European buyout house Permira has reportedly slashed its fundraising target by about a quarter amid a decision to push its first close back for a second time.
The buyout house is now eyeing between €4bn and €5bn for Permira V according to the Financial Times, which said the firm had informed investors of the drop from its initial €6.5bn target.
A letter to investors in November 2012 revealed the scale of the problem Permira was facing, admitting it had only received about €2bn of commitments after nearly 18 months on the road.
It said at the time it was giving investors two more months to commit ahead of a re-scheduled first close in March, but has now pushed that back to April, according to the FT report.
The newspaper added Permira also planned to continue fundraising until April 2014, which would mean the fund will be on the road for almost three years.
Permira anticipated a tricky fundraise amid the global financial crisis when it launched its fifth fund in 2011, aiming for a target well below the €9.6bn it collected for its previous vehicle in 2006.
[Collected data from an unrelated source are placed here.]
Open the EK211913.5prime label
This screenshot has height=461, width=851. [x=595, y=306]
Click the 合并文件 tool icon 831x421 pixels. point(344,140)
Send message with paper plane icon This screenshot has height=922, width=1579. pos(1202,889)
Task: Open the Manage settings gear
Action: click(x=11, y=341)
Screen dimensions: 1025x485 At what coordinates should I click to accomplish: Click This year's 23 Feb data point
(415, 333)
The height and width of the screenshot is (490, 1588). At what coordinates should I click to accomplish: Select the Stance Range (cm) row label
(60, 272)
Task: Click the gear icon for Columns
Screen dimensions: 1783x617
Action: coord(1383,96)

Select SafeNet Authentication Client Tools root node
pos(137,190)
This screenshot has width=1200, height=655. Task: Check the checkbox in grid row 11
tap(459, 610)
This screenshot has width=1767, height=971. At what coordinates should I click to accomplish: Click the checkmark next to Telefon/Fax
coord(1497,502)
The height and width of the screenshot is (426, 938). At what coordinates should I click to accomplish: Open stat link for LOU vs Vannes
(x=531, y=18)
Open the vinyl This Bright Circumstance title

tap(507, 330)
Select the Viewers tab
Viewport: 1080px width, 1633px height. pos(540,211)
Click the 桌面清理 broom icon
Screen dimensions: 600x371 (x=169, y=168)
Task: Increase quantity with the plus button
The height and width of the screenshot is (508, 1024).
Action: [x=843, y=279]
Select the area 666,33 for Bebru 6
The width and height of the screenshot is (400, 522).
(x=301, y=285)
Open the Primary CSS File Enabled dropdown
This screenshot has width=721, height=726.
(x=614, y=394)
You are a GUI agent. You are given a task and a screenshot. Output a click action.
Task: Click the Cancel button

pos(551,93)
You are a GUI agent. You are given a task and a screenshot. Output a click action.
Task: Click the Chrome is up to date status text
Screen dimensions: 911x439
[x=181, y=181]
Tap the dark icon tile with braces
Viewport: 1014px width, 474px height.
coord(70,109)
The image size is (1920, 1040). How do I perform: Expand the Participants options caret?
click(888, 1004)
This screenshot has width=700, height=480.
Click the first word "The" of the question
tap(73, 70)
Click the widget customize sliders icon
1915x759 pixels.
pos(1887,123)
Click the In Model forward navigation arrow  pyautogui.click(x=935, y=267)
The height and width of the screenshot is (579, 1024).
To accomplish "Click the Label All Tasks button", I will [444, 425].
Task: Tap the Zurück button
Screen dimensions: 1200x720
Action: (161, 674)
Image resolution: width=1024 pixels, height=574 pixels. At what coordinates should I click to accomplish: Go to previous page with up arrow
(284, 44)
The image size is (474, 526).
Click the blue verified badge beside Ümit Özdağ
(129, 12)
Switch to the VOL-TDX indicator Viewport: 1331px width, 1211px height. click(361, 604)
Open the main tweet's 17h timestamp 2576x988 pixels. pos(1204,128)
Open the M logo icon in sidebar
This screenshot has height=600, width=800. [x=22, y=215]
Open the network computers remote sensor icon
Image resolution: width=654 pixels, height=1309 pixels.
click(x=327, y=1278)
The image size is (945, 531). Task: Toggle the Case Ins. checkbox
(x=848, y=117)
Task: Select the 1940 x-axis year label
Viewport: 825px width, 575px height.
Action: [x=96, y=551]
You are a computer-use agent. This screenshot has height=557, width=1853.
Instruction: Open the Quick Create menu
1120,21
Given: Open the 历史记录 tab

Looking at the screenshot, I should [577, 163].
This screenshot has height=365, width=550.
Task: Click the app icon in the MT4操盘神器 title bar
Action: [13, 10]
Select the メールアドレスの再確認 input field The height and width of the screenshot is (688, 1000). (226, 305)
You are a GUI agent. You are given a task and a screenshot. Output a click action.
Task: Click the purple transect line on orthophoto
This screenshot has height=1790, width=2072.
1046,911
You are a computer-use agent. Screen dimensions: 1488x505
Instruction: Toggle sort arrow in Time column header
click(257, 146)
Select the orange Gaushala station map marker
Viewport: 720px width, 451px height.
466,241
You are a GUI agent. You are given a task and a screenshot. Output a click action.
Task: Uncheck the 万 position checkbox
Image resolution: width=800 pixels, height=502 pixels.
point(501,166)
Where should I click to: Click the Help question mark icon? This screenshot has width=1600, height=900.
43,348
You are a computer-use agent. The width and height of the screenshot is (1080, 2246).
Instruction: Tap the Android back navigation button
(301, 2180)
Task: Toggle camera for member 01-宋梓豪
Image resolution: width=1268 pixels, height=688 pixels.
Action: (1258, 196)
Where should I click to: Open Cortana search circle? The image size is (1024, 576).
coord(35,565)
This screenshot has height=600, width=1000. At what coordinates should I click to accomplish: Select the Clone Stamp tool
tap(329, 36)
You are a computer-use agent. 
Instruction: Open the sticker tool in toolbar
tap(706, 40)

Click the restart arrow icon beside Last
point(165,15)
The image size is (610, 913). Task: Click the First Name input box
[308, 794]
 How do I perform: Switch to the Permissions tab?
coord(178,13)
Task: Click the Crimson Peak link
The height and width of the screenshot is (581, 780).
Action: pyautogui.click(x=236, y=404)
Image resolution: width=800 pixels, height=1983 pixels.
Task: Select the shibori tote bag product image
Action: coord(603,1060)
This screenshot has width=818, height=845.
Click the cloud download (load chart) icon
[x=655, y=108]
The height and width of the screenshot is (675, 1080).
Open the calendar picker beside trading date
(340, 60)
The slow pace of Permira’s fundraise comes despite reports it had attempted to sweeten the deal for LPs by offering a management fee discount for early investors, or those pledging more than €200m.
Similar offers were also run by competitors Cinven and BC Partners to draw in investors wary of risky asset classes in the wake of the global downturn.
Permira V is expected to continue a strategy of predominantly targeting mid to large European buyout deals.